Tutta questa luce, questa nitidezza, portava la sua mente lontano, in uno di quei porti di una delle tante cittadine che si affacciano sul Mare del Nord, in Normandia.
Quelle piccole cittadine dove ci si conosce tutti, dove molte famiglie vivono con la pesca in mare, dove la sera i pescatori e gli altri avventori si riuniscono nelle osterie, come il Café de l'Amiral del romanzo, a raccontare le loro storie, la difficile vita a bordo dei pescherecci, cercando di riscaldarsi e di togliersi di dosso l'umido con un bicchiere di acquavite.
Tra queste storie, anche quelle di naufragi, di barche affondate in mezzo alle onde, le traversie dei sopravvissuti.
Tutto questo è il contesto di questo romanzo, I superstiti di Télémaque, ambientato negli anni 30 nel piccolo paesino di Fécamp in Normandia.
A cause uguali corrispondono uguali effetti e l'arrivo di una nave in porto è sempre preceduto da un viavai metodico e immutabile, anche quando, come nel nostro caso, la nave era solo un peschereccio di Fécamp armato per la pesca alle aringhe.
Non varrebbe dunque la pena parlarne, se non fosse che stavolta c'era un particolare diverso dal solito.
Di diverso, quella mattina, sono i quattro signori venuti da fuori che aspettano l'attracco del Centaure: si scopre poi che si tratta di poliziotti venuti dal capoluogo, Rouen, per arrestare il capitano del peschereccio, Pierre Canut.
Un arresto che suscita una forte reazione in paese, sotto il comune, dove viene condotto l'arrestato, si raduna una folla di persone.

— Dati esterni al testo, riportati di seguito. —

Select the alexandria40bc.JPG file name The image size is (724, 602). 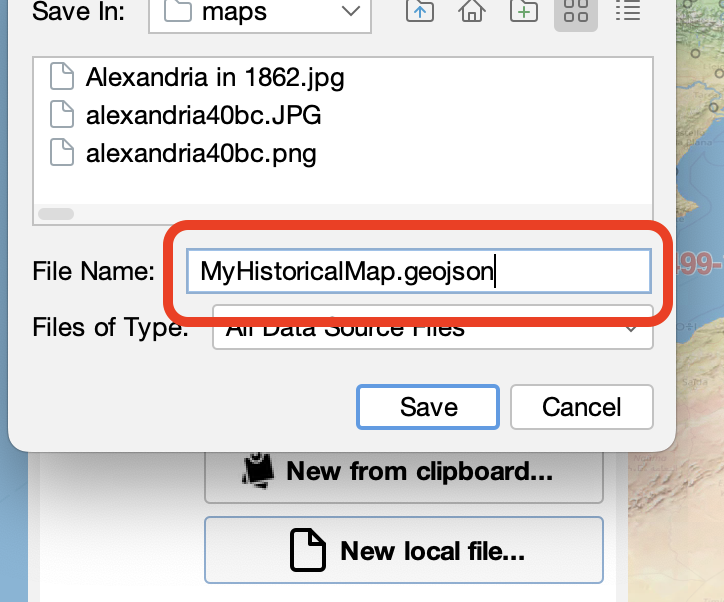click(x=203, y=115)
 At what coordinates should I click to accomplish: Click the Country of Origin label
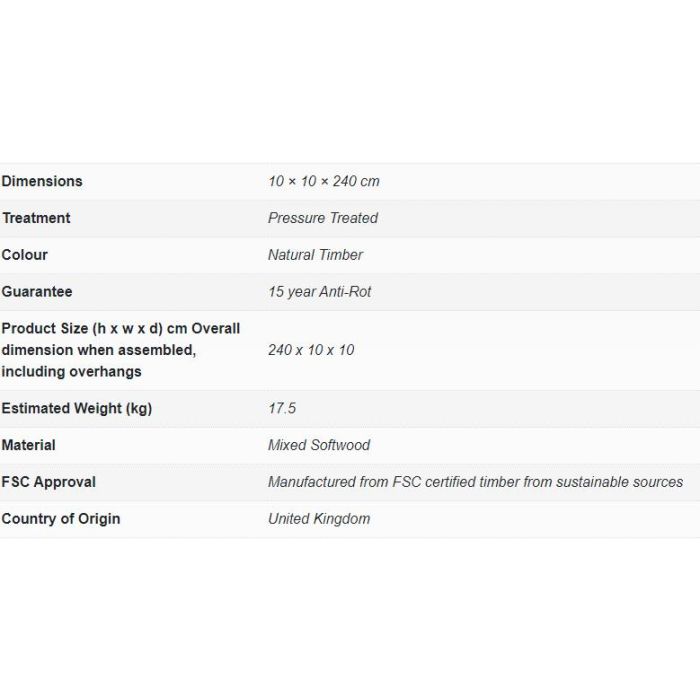pos(61,519)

Perché tutti conoscono Pierre Canut, anzi i fratelli Pierre e Charles Canut, fratelli gemelli, rimasti orfani da piccoli a seguito della morte del padre, marinaio anche lui.
I Canut erano fratelli gemelli. Avevano cominciato entrambi ad andare per mare, ma poi Charles, che era debole di petto, era stato costretto a ripiegare su un mestiere meno faticoso.

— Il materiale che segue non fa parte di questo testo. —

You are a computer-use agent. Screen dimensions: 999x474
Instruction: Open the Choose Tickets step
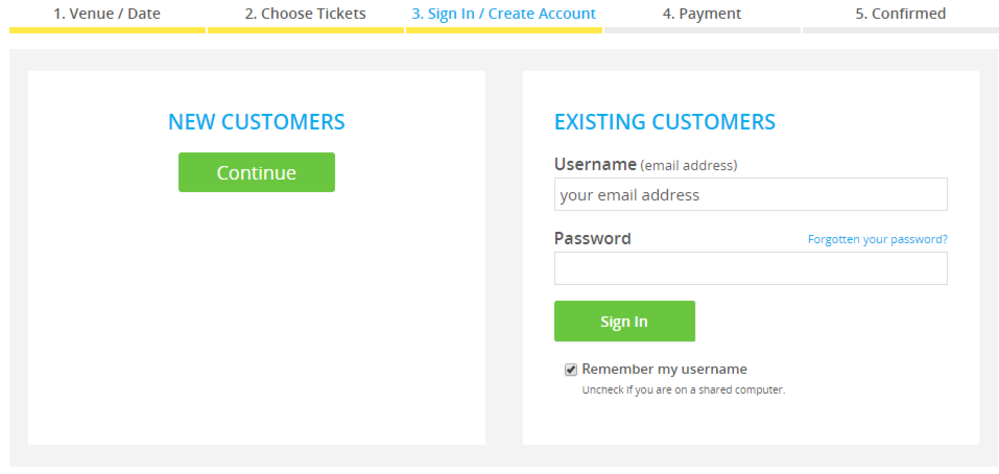tap(305, 14)
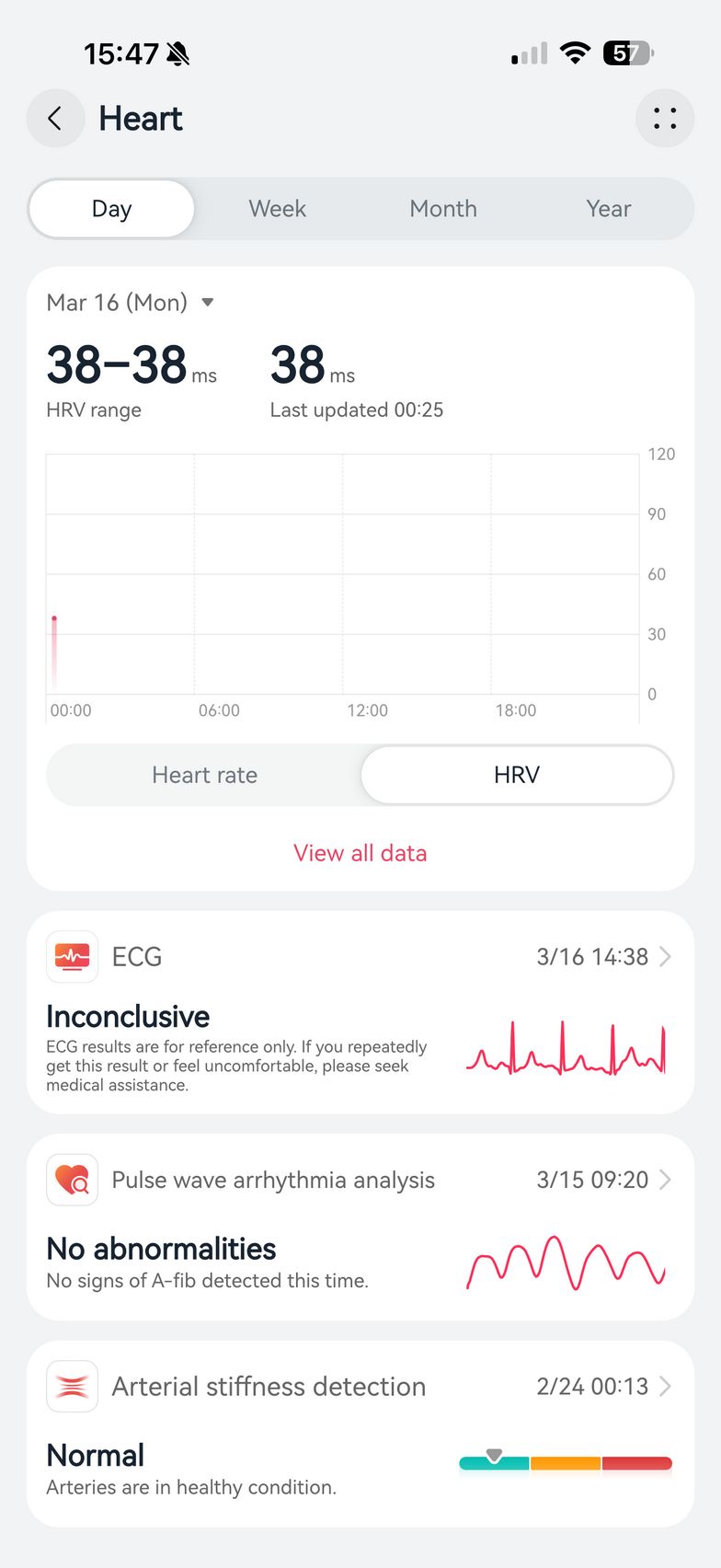Tap the back arrow icon
This screenshot has width=721, height=1568.
[x=55, y=119]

L'accusa che ha portato all'arresto di Pierre riguarda proprio questa storia, una delle tante tragedie del mare: il padre era tra i superstiti su una scialuppa del Télémaque, dove però morì in circostanze mai chiarite del tutto.
Si parlò, nell'inchiesta che seguì, anche di episodi di cannibalismo, tra i sopravvissuti sulla scialuppa. L'ultimo dei quali, l'anziano capitano Février, è stato trovato sgozzato nella sua casa, la Villa dei Gabbiani, poco distante dal paese.
Era tornato dopo anni all'estero a Fécamp: il suo ritorno aveva distrutto del tutto la sanità mentale della vedova Canut, la madre di Pierre e Charles, che accusava Février in pubblico di essere il responsabile della morte del marito.
Di questo è convinto il giudice istruttore, anche per la reazione di Pierre, che pensa sia sufficiente spiegare le cose per uscire da quella situazione.

Tocca così al fratello Charles, che ora entra in scena per rimanervi fino alla fine, darsi da fare per dimostrare l'innocenza di Pierre.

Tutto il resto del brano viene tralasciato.